The task: Rewrite the listing below, replacing "GUI agent" with "desktop agent" everywhere it occurs and leaving everything else unchanged.

--- Start Entries shown ---

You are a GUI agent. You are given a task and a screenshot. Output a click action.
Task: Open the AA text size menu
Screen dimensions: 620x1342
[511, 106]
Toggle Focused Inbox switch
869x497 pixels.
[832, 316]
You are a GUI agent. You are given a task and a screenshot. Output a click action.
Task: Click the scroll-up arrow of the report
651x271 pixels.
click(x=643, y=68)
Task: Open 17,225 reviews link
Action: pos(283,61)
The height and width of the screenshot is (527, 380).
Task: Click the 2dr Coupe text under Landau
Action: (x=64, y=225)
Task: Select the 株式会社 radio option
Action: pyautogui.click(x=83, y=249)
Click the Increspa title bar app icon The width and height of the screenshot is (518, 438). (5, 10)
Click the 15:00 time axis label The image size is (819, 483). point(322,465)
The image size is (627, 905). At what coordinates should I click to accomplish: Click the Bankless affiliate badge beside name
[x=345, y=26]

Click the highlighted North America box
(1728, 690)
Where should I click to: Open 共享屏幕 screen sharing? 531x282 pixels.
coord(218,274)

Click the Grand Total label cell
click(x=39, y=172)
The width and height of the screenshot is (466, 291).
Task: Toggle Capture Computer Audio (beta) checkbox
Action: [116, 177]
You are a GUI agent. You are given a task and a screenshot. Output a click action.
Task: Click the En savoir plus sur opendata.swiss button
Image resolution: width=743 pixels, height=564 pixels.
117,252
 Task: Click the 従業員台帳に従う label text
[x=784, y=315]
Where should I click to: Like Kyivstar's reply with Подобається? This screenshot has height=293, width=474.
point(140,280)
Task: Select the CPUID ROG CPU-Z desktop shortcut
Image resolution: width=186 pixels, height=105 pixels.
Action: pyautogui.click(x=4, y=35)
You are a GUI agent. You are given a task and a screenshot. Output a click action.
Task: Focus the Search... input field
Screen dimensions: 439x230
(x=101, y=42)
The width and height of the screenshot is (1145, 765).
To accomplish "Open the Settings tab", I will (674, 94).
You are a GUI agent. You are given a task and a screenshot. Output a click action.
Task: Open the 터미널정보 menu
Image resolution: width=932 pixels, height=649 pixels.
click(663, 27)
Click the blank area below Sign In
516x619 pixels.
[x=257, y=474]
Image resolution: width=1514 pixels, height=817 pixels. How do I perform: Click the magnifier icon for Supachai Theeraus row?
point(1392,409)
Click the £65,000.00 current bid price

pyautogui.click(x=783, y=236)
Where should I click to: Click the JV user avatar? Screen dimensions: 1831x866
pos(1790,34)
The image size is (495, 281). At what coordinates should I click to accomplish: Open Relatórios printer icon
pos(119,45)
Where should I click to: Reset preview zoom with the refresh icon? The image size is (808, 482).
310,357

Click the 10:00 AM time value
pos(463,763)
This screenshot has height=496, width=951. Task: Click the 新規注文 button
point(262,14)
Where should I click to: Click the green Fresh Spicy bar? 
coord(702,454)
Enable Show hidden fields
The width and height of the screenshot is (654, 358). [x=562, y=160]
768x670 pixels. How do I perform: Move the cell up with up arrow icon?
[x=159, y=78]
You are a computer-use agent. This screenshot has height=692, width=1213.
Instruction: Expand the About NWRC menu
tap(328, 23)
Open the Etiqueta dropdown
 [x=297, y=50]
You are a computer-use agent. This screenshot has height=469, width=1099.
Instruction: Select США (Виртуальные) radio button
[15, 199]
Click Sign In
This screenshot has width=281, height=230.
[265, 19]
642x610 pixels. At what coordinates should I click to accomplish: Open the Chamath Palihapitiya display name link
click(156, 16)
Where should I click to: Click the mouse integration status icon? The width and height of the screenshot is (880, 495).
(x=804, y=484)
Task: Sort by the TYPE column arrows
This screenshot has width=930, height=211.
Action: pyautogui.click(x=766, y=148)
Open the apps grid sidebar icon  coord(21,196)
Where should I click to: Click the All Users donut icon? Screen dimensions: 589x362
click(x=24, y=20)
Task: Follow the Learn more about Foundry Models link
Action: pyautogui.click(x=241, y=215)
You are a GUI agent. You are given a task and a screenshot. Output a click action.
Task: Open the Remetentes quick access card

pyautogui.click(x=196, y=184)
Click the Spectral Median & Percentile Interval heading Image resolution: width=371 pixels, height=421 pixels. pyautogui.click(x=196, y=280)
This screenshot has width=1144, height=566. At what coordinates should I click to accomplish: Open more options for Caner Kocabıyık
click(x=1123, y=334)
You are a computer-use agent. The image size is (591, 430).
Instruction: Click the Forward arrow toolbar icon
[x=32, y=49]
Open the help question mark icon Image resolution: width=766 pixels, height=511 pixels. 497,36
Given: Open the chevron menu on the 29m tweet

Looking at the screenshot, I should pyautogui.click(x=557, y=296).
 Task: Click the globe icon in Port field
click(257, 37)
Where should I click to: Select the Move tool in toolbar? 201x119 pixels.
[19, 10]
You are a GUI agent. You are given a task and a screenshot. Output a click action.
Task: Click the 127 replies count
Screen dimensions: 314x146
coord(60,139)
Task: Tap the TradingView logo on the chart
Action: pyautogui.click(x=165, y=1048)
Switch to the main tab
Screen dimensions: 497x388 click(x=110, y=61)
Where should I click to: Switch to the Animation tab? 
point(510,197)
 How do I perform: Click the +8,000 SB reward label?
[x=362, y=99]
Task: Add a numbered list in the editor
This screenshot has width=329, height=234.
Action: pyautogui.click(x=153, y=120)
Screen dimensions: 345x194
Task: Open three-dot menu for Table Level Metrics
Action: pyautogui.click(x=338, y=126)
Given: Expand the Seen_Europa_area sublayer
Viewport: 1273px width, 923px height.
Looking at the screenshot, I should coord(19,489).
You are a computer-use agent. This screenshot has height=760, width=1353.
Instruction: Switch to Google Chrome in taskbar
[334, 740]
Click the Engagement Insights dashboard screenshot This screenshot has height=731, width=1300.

--- End Entries shown ---

Response to this exercise:
You are a desktop agent. You are given a task and a screenshot. Output a click action.
Task: Open the AA text size menu
Screen dimensions: 620x1342
[511, 106]
Toggle Focused Inbox switch
869x497 pixels.
[832, 316]
You are a desktop agent. You are given a task and a screenshot. Output a click action.
Task: Click the scroll-up arrow of the report
651x271 pixels.
click(x=643, y=68)
Task: Open 17,225 reviews link
Action: pos(283,61)
The height and width of the screenshot is (527, 380).
Task: Click the 2dr Coupe text under Landau
Action: (x=64, y=225)
Task: Select the 株式会社 radio option
Action: pyautogui.click(x=83, y=249)
Click the Increspa title bar app icon The width and height of the screenshot is (518, 438). (5, 10)
Click the 15:00 time axis label The image size is (819, 483). point(322,465)
The image size is (627, 905). At what coordinates should I click to accomplish: Click the Bankless affiliate badge beside name
[x=345, y=26]

Click the highlighted North America box
(1728, 690)
Where should I click to: Open 共享屏幕 screen sharing? 531x282 pixels.
coord(218,274)

Click the Grand Total label cell
click(x=39, y=172)
The width and height of the screenshot is (466, 291).
Task: Toggle Capture Computer Audio (beta) checkbox
Action: [116, 177]
You are a desktop agent. You are given a task and a screenshot. Output a click action.
Task: Click the En savoir plus sur opendata.swiss button
Image resolution: width=743 pixels, height=564 pixels.
117,252
 Task: Click the 従業員台帳に従う label text
[x=784, y=315]
Where should I click to: Like Kyivstar's reply with Подобається? This screenshot has height=293, width=474.
point(140,280)
Task: Select the CPUID ROG CPU-Z desktop shortcut
Image resolution: width=186 pixels, height=105 pixels.
Action: pyautogui.click(x=4, y=35)
You are a desktop agent. You are given a task and a screenshot. Output a click action.
Task: Focus the Search... input field
Screen dimensions: 439x230
(x=101, y=42)
The width and height of the screenshot is (1145, 765).
To accomplish "Open the Settings tab", I will (674, 94).
You are a desktop agent. You are given a task and a screenshot. Output a click action.
Task: Open the 터미널정보 menu
Image resolution: width=932 pixels, height=649 pixels.
click(663, 27)
Click the blank area below Sign In
516x619 pixels.
[x=257, y=474]
Image resolution: width=1514 pixels, height=817 pixels. How do I perform: Click the magnifier icon for Supachai Theeraus row?
point(1392,409)
Click the £65,000.00 current bid price

pyautogui.click(x=783, y=236)
Where should I click to: Click the JV user avatar? Screen dimensions: 1831x866
pos(1790,34)
The image size is (495, 281). At what coordinates should I click to accomplish: Open Relatórios printer icon
pos(119,45)
Where should I click to: Reset preview zoom with the refresh icon? The image size is (808, 482).
310,357

Click the 10:00 AM time value
pos(463,763)
This screenshot has height=496, width=951. Task: Click the 新規注文 button
point(262,14)
Where should I click to: Click the green Fresh Spicy bar? 
coord(702,454)
Enable Show hidden fields
The width and height of the screenshot is (654, 358). [x=562, y=160]
768x670 pixels. How do I perform: Move the cell up with up arrow icon?
[x=159, y=78]
You are a computer-use agent. This screenshot has height=692, width=1213.
Instruction: Expand the About NWRC menu
tap(328, 23)
Open the Etiqueta dropdown
 [x=297, y=50]
You are a computer-use agent. This screenshot has height=469, width=1099.
Instruction: Select США (Виртуальные) radio button
[15, 199]
Click Sign In
This screenshot has width=281, height=230.
[265, 19]
642x610 pixels. At what coordinates should I click to accomplish: Open the Chamath Palihapitiya display name link
click(156, 16)
Where should I click to: Click the mouse integration status icon? The width and height of the screenshot is (880, 495).
(x=804, y=484)
Task: Sort by the TYPE column arrows
This screenshot has width=930, height=211.
Action: pyautogui.click(x=766, y=148)
Open the apps grid sidebar icon  coord(21,196)
Where should I click to: Click the All Users donut icon? Screen dimensions: 589x362
click(x=24, y=20)
Task: Follow the Learn more about Foundry Models link
Action: pyautogui.click(x=241, y=215)
You are a desktop agent. You are given a task and a screenshot. Output a click action.
Task: Open the Remetentes quick access card

pyautogui.click(x=196, y=184)
Click the Spectral Median & Percentile Interval heading Image resolution: width=371 pixels, height=421 pixels. pyautogui.click(x=196, y=280)
This screenshot has width=1144, height=566. At what coordinates should I click to accomplish: Open more options for Caner Kocabıyık
click(x=1123, y=334)
You are a computer-use agent. The image size is (591, 430).
Instruction: Click the Forward arrow toolbar icon
[x=32, y=49]
Open the help question mark icon Image resolution: width=766 pixels, height=511 pixels. 497,36
Given: Open the chevron menu on the 29m tweet

Looking at the screenshot, I should pyautogui.click(x=557, y=296).
 Task: Click the globe icon in Port field
click(257, 37)
Where should I click to: Select the Move tool in toolbar? 201x119 pixels.
[19, 10]
You are a desktop agent. You are given a task and a screenshot. Output a click action.
Task: Click the 127 replies count
Screen dimensions: 314x146
coord(60,139)
Task: Tap the TradingView logo on the chart
Action: pyautogui.click(x=165, y=1048)
Switch to the main tab
Screen dimensions: 497x388 click(x=110, y=61)
Where should I click to: Switch to the Animation tab? 
point(510,197)
 How do I perform: Click the +8,000 SB reward label?
[x=362, y=99]
Task: Add a numbered list in the editor
This screenshot has width=329, height=234.
Action: pyautogui.click(x=153, y=120)
Screen dimensions: 345x194
Task: Open three-dot menu for Table Level Metrics
Action: pyautogui.click(x=338, y=126)
Given: Expand the Seen_Europa_area sublayer
Viewport: 1273px width, 923px height.
Looking at the screenshot, I should coord(19,489).
You are a computer-use agent. This screenshot has height=760, width=1353.
Instruction: Switch to Google Chrome in taskbar
[334, 740]
Click the Engagement Insights dashboard screenshot This screenshot has height=731, width=1300.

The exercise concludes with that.